[Work order]:
For every line that contains the string "computer", pull that line out of the material below.

[Opening Listed entries section]

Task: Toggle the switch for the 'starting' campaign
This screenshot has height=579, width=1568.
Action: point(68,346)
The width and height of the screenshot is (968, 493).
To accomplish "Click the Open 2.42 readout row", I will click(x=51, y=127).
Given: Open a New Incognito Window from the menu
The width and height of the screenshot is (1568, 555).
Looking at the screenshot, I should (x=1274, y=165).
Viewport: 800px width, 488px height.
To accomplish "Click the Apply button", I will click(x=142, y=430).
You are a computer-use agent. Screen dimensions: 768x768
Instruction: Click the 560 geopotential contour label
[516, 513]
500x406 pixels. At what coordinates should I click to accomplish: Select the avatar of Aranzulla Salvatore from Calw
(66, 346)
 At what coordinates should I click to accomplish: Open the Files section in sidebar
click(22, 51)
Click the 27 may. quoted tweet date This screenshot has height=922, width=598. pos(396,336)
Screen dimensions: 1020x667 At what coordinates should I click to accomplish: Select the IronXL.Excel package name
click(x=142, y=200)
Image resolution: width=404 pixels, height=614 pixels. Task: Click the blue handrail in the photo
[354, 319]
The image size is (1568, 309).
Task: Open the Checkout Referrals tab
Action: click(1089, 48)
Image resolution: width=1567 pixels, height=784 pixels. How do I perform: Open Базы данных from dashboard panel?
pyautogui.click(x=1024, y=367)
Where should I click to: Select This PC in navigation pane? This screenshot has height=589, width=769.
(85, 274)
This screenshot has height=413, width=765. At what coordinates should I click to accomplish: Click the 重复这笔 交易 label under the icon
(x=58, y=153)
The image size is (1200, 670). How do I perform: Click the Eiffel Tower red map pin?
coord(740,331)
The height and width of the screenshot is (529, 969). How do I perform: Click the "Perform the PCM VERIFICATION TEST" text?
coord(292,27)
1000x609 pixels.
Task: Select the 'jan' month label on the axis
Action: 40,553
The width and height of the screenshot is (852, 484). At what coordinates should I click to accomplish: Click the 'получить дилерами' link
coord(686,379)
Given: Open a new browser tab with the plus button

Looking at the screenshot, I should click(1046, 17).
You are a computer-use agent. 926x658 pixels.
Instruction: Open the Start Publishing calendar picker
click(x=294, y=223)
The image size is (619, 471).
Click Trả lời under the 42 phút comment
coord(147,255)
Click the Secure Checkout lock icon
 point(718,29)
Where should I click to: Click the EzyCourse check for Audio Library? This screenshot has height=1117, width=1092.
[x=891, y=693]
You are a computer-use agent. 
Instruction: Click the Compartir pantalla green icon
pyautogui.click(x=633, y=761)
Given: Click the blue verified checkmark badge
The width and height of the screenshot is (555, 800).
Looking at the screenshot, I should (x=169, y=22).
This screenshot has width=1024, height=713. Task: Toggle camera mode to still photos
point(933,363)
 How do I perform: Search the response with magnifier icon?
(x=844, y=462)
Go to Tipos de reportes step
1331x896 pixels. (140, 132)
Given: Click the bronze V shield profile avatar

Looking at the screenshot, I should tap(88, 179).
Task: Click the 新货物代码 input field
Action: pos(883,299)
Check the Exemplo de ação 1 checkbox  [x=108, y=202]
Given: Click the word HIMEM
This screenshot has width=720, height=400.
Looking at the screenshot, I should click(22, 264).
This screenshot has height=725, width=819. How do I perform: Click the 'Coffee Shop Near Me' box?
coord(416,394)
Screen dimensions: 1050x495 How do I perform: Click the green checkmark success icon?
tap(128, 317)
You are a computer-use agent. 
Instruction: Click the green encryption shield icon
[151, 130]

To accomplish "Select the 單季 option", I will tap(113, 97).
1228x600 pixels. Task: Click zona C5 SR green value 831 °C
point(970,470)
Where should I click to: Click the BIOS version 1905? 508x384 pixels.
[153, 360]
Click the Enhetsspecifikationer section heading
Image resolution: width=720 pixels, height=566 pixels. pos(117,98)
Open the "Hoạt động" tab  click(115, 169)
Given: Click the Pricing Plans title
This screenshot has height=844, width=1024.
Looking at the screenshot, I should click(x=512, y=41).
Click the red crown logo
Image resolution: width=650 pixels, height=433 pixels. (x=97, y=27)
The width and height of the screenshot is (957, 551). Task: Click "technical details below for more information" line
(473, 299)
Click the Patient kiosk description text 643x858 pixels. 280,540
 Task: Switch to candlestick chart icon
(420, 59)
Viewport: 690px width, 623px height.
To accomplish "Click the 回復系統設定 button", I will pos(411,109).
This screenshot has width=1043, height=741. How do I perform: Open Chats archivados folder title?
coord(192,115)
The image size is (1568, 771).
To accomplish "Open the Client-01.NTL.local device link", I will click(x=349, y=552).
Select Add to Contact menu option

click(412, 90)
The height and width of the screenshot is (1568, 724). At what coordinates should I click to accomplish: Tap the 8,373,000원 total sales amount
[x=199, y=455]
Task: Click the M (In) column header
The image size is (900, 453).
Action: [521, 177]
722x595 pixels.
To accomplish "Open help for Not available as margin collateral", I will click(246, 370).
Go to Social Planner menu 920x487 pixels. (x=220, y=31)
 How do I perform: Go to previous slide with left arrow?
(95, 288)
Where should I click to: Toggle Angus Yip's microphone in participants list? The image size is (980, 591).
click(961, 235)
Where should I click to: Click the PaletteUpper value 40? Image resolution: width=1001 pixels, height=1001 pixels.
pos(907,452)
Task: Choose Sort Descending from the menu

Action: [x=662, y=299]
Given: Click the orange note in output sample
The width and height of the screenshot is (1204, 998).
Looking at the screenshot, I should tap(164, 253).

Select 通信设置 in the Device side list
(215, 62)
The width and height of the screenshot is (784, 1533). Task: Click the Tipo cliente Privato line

[Closing Listed entries section]

[Written solution]:
You are a computer-use agent. Screen dimensions: 768x768
You are a computer-use agent. 926x658 pixels.
You are a computer-use agent. 
You are a computer-use agent. 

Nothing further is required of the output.